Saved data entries
______
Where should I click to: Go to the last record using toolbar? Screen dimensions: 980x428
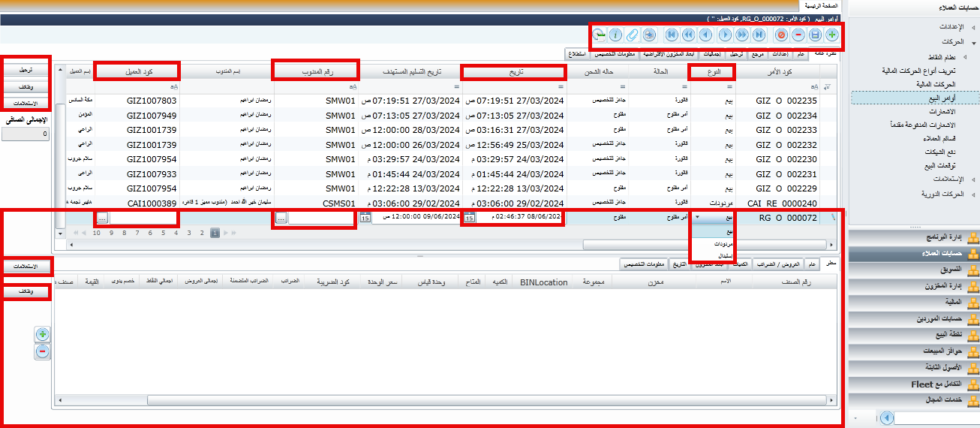759,35
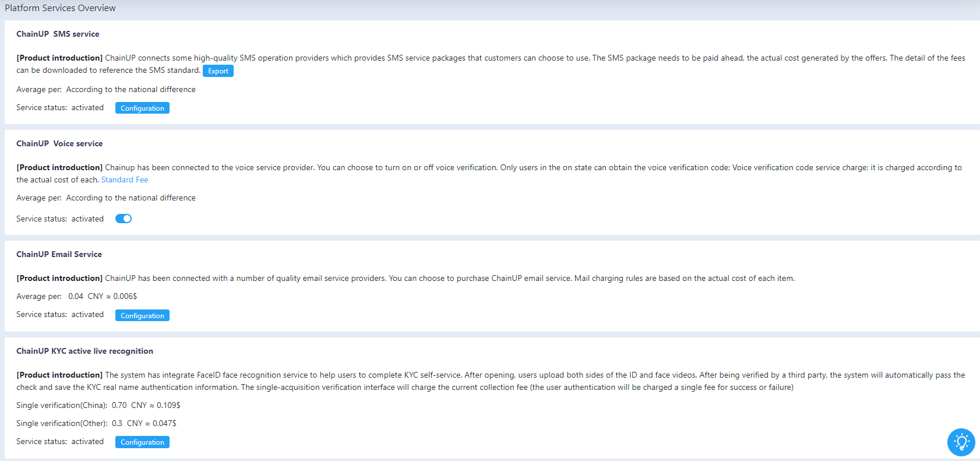Click the lightbulb help icon
The image size is (980, 461).
(961, 442)
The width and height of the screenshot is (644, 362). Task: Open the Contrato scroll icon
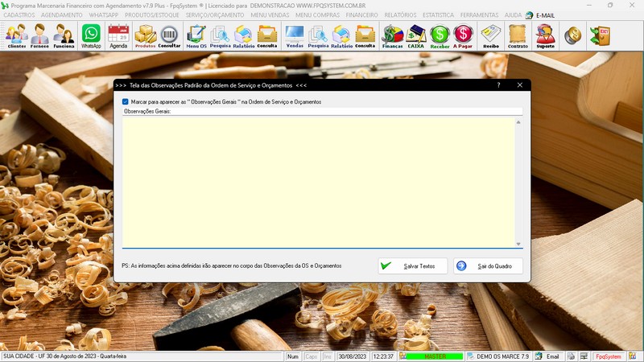coord(518,36)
______
To do: Using the records above, extract exactly and only the lines from the one with "The width and" through the final line, inclusive, leaving out pictures.

Written reply:
The width and height of the screenshot is (644, 362). Task: Open the Contrato scroll icon
coord(518,36)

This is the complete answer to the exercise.